Assez rapidement dans ma carrière, j’ai eu à intervenir dans des situations qui m’ont fait réaliser que la société était remplie de personnes dépourvues, abusées, troublées ou mal intentionnées. Pour moi, le simple fait de rentrer chez les gens sans cogner, et sans avoir reçu la permission d’entrer, était inconfortable. Imaginez quand vous ajoutez les situations pour lesquelles nous devons intervenir : parents qui abusent leurs propres enfants, violence conjugale, agressions sexuelles, appels avec des cadavres, effectuer des manœuvres de réanimation sans succès, gens en détresse psychologique, suicides, accidents de la route avec décès, annonces de décès à un membre de la famille et j’en passe bien d’autres. Pendant que la majorité des gens se sauvent et tournent le dos à ces situations, nous, on doit foncer, y faire face, réagir et prendre des décisions instinctives.

Il n’y a pas un être humain qui est fait pour subir des cicatrices comme celles-là, sans être affecté. À la suite de ces interventions, le policier doit continuer à vivre, fonctionner et travailler à travers tout cela. Il fait ce qu’il peut, parle avec ses collègues, ami(e)s ou conjoint(e) en leur épargnant certains détails qu’il croit plus blessants ou plus durs à partager. Il n’est donc pas rare que la vie personnelle influence le travail, mais le contraire est encore plus vrai... Nous développons différents mécanismes de défense, comme le compartimentage, l’humour noir, le refoulement et autres. Le policier seul se désensibilise à plusieurs interventions en passant au prochain appel, sans être conscient qu’il accumule des cicatrices. Une partie du problème est que le policier est très exigeant envers lui-même, mais nous sommes aussi très critiques entre nous, pour ne pas dire durs ! Quoique l’environnement du travail ait changé, le milieu des policiers est encore rempli d’orgueil mal placé et de jugement entre les pairs.
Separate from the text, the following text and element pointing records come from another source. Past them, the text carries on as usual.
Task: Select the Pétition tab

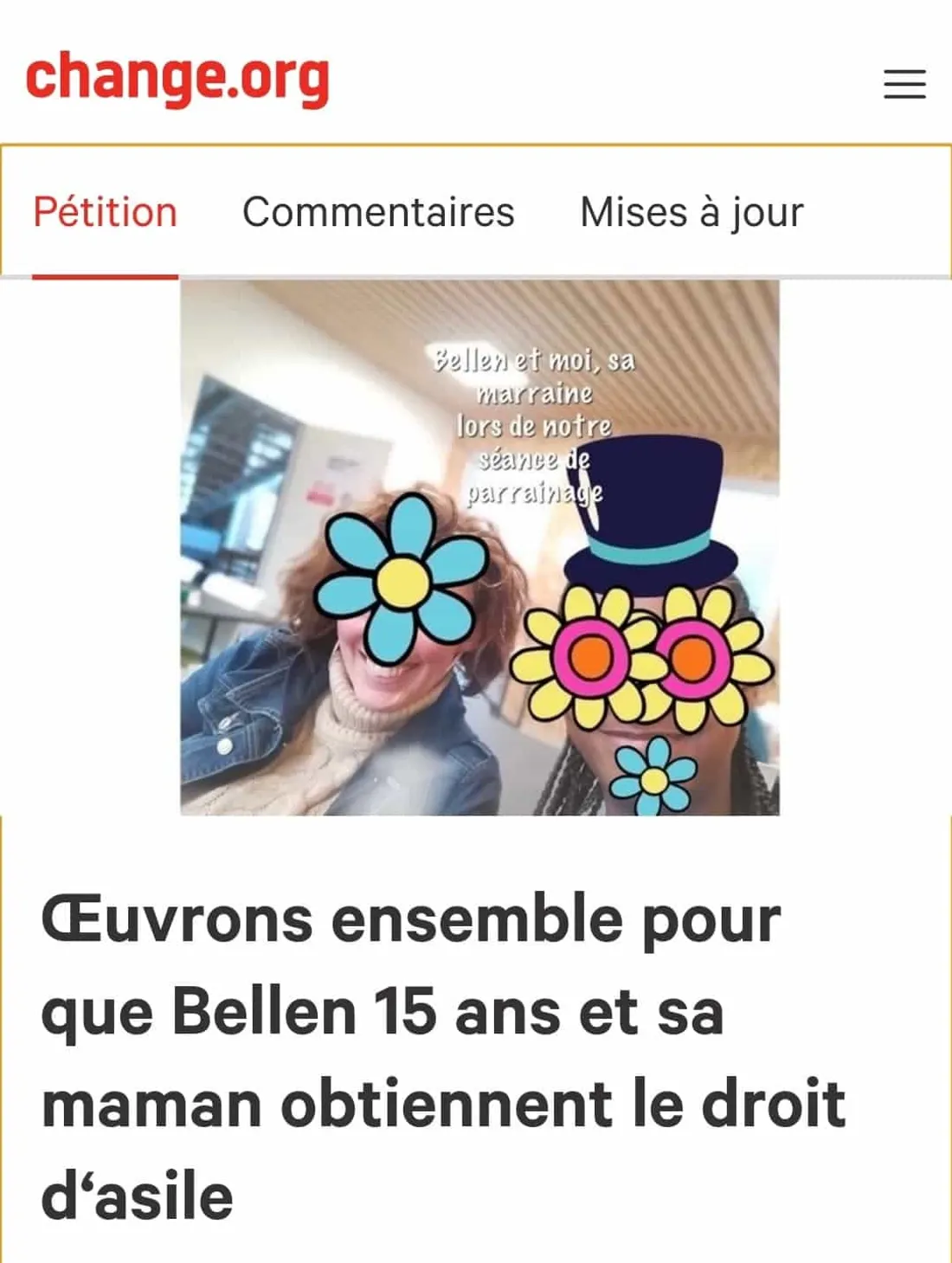Action: pyautogui.click(x=106, y=212)
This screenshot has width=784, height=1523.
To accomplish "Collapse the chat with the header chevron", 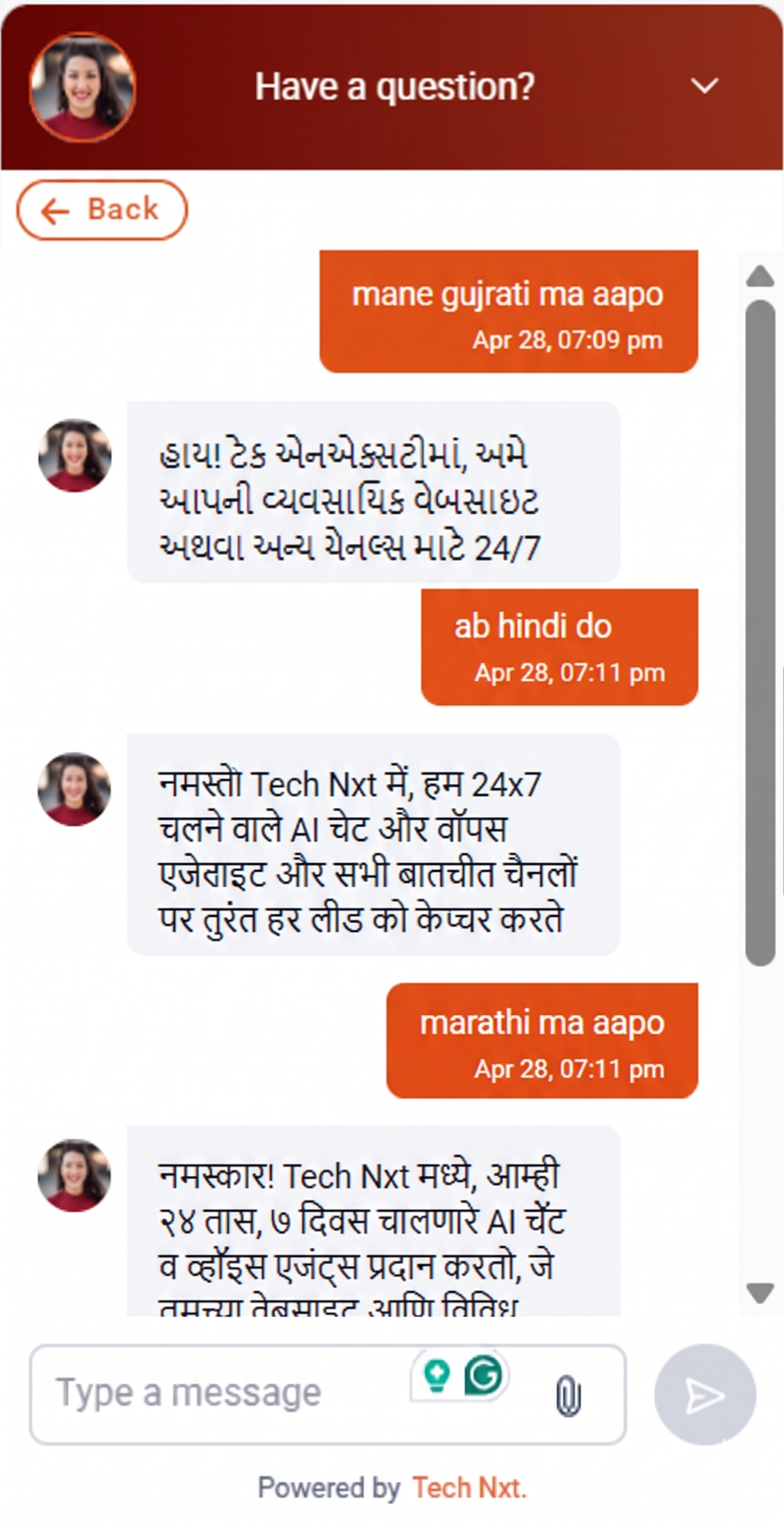I will [x=704, y=86].
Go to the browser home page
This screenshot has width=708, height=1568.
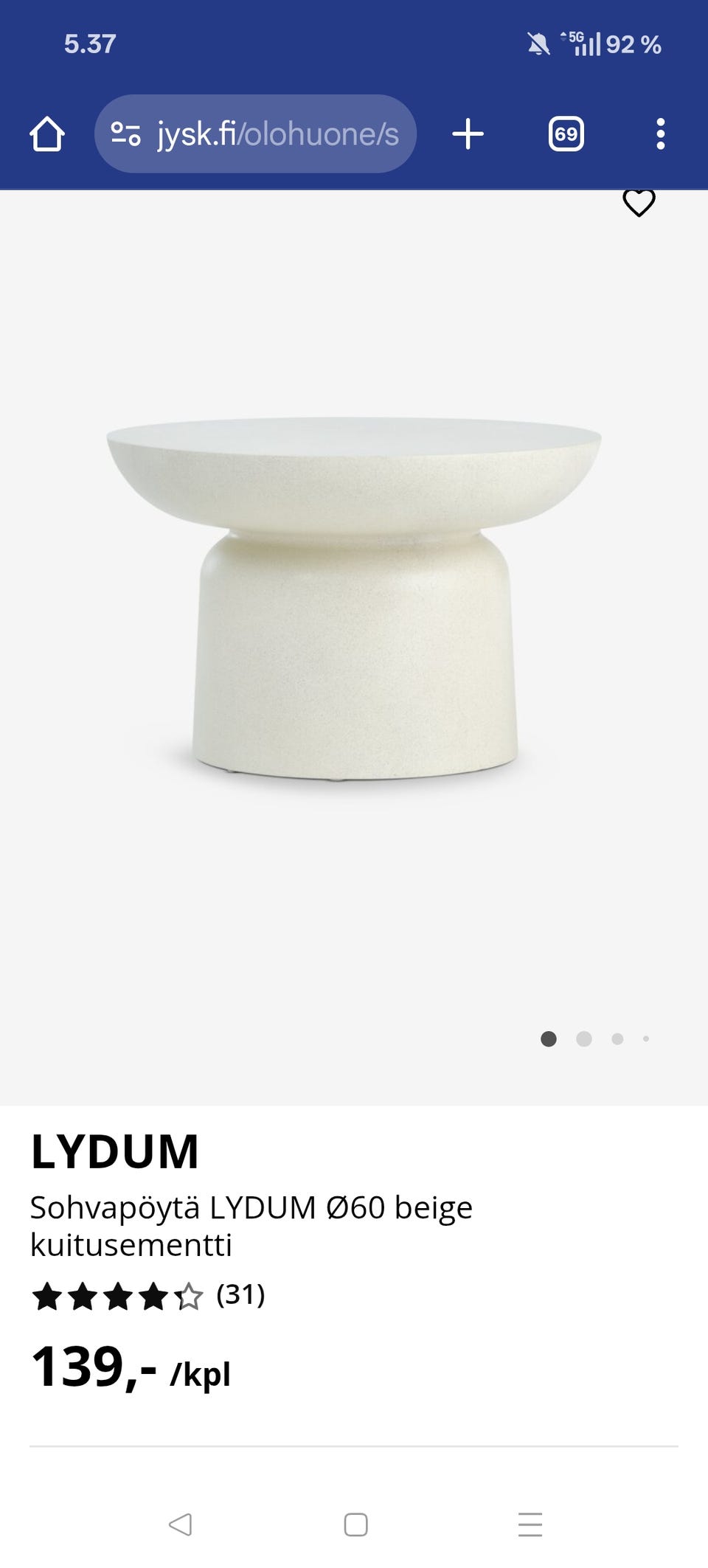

Vous apercevez des fleurs à des endroits, sur les bords de la route, où des familles et ami(e)s ont perdu des êtres chers souvent de façon subite et hâtive. Ces endroits sont symboliques et évoquent des souvenirs qui peuvent faire surgir des émotions. Être policier nous expose à des situations un peu partout dans la ville et fait que nous accumulons plein d’endroits qui nous marquent. En plus de vivre nos problèmes et échecs, nous sommes exposés à ceux d’inconnus que nous tentons d’aider. Cette belle profession que j’exerce a tellement changé. Il y a encore de beaux moments qui font renaître la flamme et la passion, mais je peux honnêtement vous dire qu’après 24 années d’expérience, le stress et les cicatrices sont de plus en plus nombreux. Plusieurs policiers vont vous dire que le négatif a surpassé le positif depuis un certain temps. Le but n’est pas de les énumérer, mais bien de faire comprendre aux gens que la façon dont ils traitent les policiers, sans être conscients de ce que ces derniers vivent au quotidien, n’est rien pour aider.

En fin de semaine, nous avons perdu un collègue et ami. Nos pensées sont avec la famille qui doit vivre cette dure épreuve. Il n’y a pas de mots qui peuvent expliquer ce qui se passe et nous tenons à leur offrir nos plus sincères condoléances. Nous partageons votre deuil. Il était un ami et il va nous manquer. Je pense également à mes collègues qui sont intervenus lors de la fin de semaine. J’ai observé votre professionnalisme et je comprends à quel point ces moments peuvent être éprouvants. Ce bouquet de fleurs, du 21 mai 2021, va demeurer dans nos souvenirs pour toujours. Les nombreux messages reçus nous démontrent que plusieurs pensent à l’humain derrière l’uniforme. Merci à tous ces beaux gestes de soutien et de solidarité. Aucun autre commentaire ne sera fait, SVP respectez la famille qui est en deuil ainsi que ses collègues.

Le milieu policier a besoin d’aide, de soutien et d’outils. Le travail est de plus en plus complexe et il faut prendre soin de la santé mentale des intervenants. Il faut éviter que d’autres familles, ami(e), enfants et collègues aient à vivre des événements aussi tristes. Je vous demande d’être attentifs aux gens qui vous entourent, soyez braves et BRISEZ LE SILENCE !

Repose en paix notre ami et veille sur nous, car nous aussi avons besoin d’anges gardiens...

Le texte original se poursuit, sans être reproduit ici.